The hounding of Arthur Conan Doyle

I hate Sherlock Holmes. The pipe. Those grotty tweeds: ugh

I hate Sherlock Holmes. The pipe. Those grotty tweeds: ugh. Worst of all, the man himself; an appalling mix of camp and clever-dick, pompous, patronising, never - ever - afflicted by the slightest shadow of self-doubt. His own mother couldn't like him. In fact, his own mother (in a manner of speaking) didn't. Because in 1893, when his famous fictional detective had been on the bookshelves of Victorian England for a mere six years, Arthur Conan Doyle shoved Holmes off the edge of a Swiss Alp and into a bottomless abyss, never to be seen again.

At least, so Conan Doyle - who wanted to be remembered not for his Baker Street conundrums but for his historical fiction and military history books - hoped. Victorian England, however, felt otherwise. In London, clerks wore black mourning bands to work. Members of the royal family were said to be distraught. Angry letters poured in ("You Brute!", one of them, addressed to the author, began) and shareholders in The Strand magazine, in which many of the Holmes adventures had appeared, kept a nervous eye on their investment as 20,000 people cancelled their subscriptions.

Within a decade, Holmes was back. Maybe Conan Doyle succumbed to the zeitgeist - more likely, he needed the money. For the dozen stories which comprised The Memoirs of Sherlock Holmes, and which closed with Holmes's plunge to oblivion in The Final Problem, he had received £1,000, an unprecedented sum at the time. But when, in the summer of 1901, The Strand published the new, novella-length Holmes adventure, The Hound of the Baskervilles, its author pocketed a cool £100 per thousand words.
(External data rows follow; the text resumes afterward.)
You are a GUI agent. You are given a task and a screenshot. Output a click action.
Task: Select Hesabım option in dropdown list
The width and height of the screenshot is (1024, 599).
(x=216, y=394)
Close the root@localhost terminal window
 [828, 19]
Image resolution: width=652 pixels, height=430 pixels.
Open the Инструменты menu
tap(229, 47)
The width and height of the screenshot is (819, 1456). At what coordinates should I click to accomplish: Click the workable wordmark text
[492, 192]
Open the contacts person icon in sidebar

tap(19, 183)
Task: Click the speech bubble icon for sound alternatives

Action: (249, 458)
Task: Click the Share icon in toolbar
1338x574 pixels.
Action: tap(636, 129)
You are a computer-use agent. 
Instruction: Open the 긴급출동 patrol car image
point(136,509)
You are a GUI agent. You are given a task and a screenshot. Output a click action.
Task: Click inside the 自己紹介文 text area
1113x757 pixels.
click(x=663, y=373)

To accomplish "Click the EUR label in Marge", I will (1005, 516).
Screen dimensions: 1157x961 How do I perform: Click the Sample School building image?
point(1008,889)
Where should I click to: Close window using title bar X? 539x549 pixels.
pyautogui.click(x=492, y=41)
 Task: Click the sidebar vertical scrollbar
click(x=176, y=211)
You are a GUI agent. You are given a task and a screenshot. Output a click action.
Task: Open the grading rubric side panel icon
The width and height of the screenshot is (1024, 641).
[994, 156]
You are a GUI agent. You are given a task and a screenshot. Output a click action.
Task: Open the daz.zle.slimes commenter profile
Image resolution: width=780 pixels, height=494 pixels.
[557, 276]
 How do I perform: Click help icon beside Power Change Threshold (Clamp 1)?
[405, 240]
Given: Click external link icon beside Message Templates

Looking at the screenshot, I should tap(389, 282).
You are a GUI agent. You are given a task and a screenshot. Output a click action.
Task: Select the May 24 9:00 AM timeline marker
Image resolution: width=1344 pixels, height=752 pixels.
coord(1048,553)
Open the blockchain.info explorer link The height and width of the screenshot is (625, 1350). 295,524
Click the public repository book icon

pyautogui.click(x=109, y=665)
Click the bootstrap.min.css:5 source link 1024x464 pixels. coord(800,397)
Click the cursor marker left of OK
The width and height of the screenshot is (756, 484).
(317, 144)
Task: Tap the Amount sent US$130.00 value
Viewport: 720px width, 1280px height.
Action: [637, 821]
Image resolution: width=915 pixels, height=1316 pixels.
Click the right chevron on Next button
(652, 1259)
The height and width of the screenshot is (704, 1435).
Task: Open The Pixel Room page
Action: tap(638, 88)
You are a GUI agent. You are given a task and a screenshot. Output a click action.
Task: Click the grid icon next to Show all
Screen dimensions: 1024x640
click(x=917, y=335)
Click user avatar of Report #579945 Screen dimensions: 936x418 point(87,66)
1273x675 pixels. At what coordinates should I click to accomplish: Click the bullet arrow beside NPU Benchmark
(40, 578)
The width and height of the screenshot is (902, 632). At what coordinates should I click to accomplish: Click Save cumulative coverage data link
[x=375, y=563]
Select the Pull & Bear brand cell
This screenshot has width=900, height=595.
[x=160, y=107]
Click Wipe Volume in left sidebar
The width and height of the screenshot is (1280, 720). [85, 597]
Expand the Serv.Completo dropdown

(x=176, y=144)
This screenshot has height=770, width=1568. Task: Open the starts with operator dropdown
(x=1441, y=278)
The tale of the horrible hound was to become one of the best-known of the Sherlock Holmes stories. Even now, the centenary of its publication is at the centre of a major Holmes fest. Penguin Books is bringing out a series of five Holmes stories, complete with new introductions by such literary luminaries as Peter Ackroyd and Iain Sinclair, along with a new biography of Arthur Conan Doyle. There will be - you have been warned - enactments on Dartmoor.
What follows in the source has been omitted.